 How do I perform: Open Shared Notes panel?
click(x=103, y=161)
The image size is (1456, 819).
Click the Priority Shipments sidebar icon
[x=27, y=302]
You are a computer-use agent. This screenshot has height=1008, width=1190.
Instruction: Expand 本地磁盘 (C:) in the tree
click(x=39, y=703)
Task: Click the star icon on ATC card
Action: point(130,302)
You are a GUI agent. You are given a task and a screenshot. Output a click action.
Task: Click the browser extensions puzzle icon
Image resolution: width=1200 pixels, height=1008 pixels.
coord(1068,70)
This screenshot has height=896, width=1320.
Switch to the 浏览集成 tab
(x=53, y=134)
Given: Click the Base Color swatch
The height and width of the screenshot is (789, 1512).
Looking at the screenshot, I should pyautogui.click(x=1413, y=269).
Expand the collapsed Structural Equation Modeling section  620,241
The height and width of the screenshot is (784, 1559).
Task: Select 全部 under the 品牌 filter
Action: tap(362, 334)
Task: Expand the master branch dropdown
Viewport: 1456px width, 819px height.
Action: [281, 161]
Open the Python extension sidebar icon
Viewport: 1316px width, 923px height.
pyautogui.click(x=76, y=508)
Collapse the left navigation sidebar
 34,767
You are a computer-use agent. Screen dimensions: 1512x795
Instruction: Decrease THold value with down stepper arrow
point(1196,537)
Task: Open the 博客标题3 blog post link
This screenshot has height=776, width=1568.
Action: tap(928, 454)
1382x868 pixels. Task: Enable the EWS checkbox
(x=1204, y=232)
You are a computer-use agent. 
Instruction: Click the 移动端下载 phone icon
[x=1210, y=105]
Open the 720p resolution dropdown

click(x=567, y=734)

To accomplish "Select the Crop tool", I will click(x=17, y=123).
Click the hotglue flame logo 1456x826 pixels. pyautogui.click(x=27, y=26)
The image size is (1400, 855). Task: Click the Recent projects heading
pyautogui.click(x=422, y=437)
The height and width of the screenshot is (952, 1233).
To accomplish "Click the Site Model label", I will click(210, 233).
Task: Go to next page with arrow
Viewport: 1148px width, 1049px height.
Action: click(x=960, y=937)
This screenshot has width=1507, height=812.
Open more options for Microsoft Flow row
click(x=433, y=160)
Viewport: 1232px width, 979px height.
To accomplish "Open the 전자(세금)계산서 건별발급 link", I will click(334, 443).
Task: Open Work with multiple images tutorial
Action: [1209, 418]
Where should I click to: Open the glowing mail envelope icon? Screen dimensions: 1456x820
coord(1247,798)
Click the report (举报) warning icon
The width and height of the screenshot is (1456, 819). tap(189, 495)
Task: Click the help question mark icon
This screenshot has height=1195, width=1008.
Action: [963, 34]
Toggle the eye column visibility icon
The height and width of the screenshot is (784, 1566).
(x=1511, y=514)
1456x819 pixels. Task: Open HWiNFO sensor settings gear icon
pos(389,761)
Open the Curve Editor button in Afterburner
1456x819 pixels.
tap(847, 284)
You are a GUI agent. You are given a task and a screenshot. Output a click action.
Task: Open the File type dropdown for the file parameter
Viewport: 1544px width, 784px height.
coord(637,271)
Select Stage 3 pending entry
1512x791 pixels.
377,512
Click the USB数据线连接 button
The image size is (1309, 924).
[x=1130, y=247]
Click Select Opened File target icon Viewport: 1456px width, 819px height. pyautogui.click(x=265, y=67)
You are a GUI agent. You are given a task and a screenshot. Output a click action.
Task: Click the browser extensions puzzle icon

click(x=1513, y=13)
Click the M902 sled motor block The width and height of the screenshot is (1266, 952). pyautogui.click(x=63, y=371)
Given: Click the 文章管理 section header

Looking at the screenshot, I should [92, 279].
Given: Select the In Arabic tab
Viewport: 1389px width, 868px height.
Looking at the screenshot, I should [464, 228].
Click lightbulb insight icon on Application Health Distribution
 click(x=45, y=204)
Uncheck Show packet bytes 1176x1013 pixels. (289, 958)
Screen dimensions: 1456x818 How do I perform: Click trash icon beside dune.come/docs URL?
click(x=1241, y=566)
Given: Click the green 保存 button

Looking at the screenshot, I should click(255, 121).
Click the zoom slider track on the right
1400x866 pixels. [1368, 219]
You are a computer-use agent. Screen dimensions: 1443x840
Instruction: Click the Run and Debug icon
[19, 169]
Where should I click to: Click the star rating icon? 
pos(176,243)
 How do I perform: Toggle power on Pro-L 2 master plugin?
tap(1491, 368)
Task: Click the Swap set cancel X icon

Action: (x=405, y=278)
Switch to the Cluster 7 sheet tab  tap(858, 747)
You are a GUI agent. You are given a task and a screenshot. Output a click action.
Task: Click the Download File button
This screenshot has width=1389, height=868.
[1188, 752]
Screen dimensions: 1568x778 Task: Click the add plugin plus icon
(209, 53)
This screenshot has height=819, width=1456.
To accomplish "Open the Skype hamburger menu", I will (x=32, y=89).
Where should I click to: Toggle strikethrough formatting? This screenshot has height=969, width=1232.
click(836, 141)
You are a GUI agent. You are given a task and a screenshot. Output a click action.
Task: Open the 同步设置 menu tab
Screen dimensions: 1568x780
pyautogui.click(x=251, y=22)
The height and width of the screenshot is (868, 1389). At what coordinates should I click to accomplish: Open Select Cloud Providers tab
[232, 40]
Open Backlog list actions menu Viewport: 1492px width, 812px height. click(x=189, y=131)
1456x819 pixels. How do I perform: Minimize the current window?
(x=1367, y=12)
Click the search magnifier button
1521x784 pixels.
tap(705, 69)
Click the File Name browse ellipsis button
+ + +
● **WORK REQUEST**:
Would you transcribe all of the data, keeping each line exact?

● **SOLUTION TO THIS TASK**:
 How do I perform: Open Shared Notes panel?
click(x=103, y=161)
The image size is (1456, 819).
Click the Priority Shipments sidebar icon
[x=27, y=302]
You are a computer-use agent. This screenshot has height=1008, width=1190.
Instruction: Expand 本地磁盘 (C:) in the tree
click(x=39, y=703)
Task: Click the star icon on ATC card
Action: point(130,302)
You are a GUI agent. You are given a task and a screenshot. Output a click action.
Task: Click the browser extensions puzzle icon
Image resolution: width=1200 pixels, height=1008 pixels.
coord(1068,70)
This screenshot has height=896, width=1320.
Switch to the 浏览集成 tab
(x=53, y=134)
Given: Click the Base Color swatch
The height and width of the screenshot is (789, 1512).
Looking at the screenshot, I should pyautogui.click(x=1413, y=269).
Expand the collapsed Structural Equation Modeling section  620,241
The height and width of the screenshot is (784, 1559).
Task: Select 全部 under the 品牌 filter
Action: tap(362, 334)
Task: Expand the master branch dropdown
Viewport: 1456px width, 819px height.
Action: [281, 161]
Open the Python extension sidebar icon
Viewport: 1316px width, 923px height.
pyautogui.click(x=76, y=508)
Collapse the left navigation sidebar
 34,767
You are a computer-use agent. Screen dimensions: 1512x795
Instruction: Decrease THold value with down stepper arrow
point(1196,537)
Task: Open the 博客标题3 blog post link
This screenshot has height=776, width=1568.
Action: tap(928, 454)
1382x868 pixels. Task: Enable the EWS checkbox
(x=1204, y=232)
You are a computer-use agent. 
Instruction: Click the 移动端下载 phone icon
[x=1210, y=105]
Open the 720p resolution dropdown

click(x=567, y=734)

To accomplish "Select the Crop tool", I will click(x=17, y=123).
Click the hotglue flame logo 1456x826 pixels. pyautogui.click(x=27, y=26)
The image size is (1400, 855). Task: Click the Recent projects heading
pyautogui.click(x=422, y=437)
The height and width of the screenshot is (952, 1233).
To accomplish "Click the Site Model label", I will click(210, 233).
Task: Go to next page with arrow
Viewport: 1148px width, 1049px height.
Action: click(x=960, y=937)
This screenshot has width=1507, height=812.
Open more options for Microsoft Flow row
click(x=433, y=160)
Viewport: 1232px width, 979px height.
To accomplish "Open the 전자(세금)계산서 건별발급 link", I will click(334, 443).
Task: Open Work with multiple images tutorial
Action: [1209, 418]
Where should I click to: Open the glowing mail envelope icon? Screen dimensions: 1456x820
coord(1247,798)
Click the report (举报) warning icon
The width and height of the screenshot is (1456, 819). tap(189, 495)
Task: Click the help question mark icon
This screenshot has height=1195, width=1008.
Action: [963, 34]
Toggle the eye column visibility icon
The height and width of the screenshot is (784, 1566).
(x=1511, y=514)
1456x819 pixels. Task: Open HWiNFO sensor settings gear icon
pos(389,761)
Open the Curve Editor button in Afterburner
1456x819 pixels.
tap(847, 284)
You are a GUI agent. You are given a task and a screenshot. Output a click action.
Task: Open the File type dropdown for the file parameter
Viewport: 1544px width, 784px height.
coord(637,271)
Select Stage 3 pending entry
1512x791 pixels.
377,512
Click the USB数据线连接 button
The image size is (1309, 924).
[x=1130, y=247]
Click Select Opened File target icon Viewport: 1456px width, 819px height. pyautogui.click(x=265, y=67)
You are a GUI agent. You are given a task and a screenshot. Output a click action.
Task: Click the browser extensions puzzle icon

click(x=1513, y=13)
Click the M902 sled motor block The width and height of the screenshot is (1266, 952). pyautogui.click(x=63, y=371)
Given: Click the 文章管理 section header

Looking at the screenshot, I should [92, 279].
Given: Select the In Arabic tab
Viewport: 1389px width, 868px height.
Looking at the screenshot, I should [464, 228].
Click lightbulb insight icon on Application Health Distribution
 click(x=45, y=204)
Uncheck Show packet bytes 1176x1013 pixels. (289, 958)
Screen dimensions: 1456x818 How do I perform: Click trash icon beside dune.come/docs URL?
click(x=1241, y=566)
Given: Click the green 保存 button

Looking at the screenshot, I should click(255, 121).
Click the zoom slider track on the right
1400x866 pixels. [1368, 219]
You are a computer-use agent. Screen dimensions: 1443x840
Instruction: Click the Run and Debug icon
[19, 169]
Where should I click to: Click the star rating icon? 
pos(176,243)
 How do I perform: Toggle power on Pro-L 2 master plugin?
tap(1491, 368)
Task: Click the Swap set cancel X icon

Action: (x=405, y=278)
Switch to the Cluster 7 sheet tab  tap(858, 747)
You are a GUI agent. You are given a task and a screenshot. Output a click action.
Task: Click the Download File button
This screenshot has width=1389, height=868.
[1188, 752]
Screen dimensions: 1568x778 Task: Click the add plugin plus icon
(209, 53)
This screenshot has height=819, width=1456.
To accomplish "Open the Skype hamburger menu", I will (x=32, y=89).
Where should I click to: Toggle strikethrough formatting? This screenshot has height=969, width=1232.
click(836, 141)
You are a GUI agent. You are given a task and a screenshot. Output a click action.
Task: Open the 同步设置 menu tab
Screen dimensions: 1568x780
pyautogui.click(x=251, y=22)
The height and width of the screenshot is (868, 1389). At what coordinates should I click to accomplish: Open Select Cloud Providers tab
[232, 40]
Open Backlog list actions menu Viewport: 1492px width, 812px height. click(x=189, y=131)
1456x819 pixels. How do I perform: Minimize the current window?
(x=1367, y=12)
Click the search magnifier button
1521x784 pixels.
tap(705, 69)
Click the File Name browse ellipsis button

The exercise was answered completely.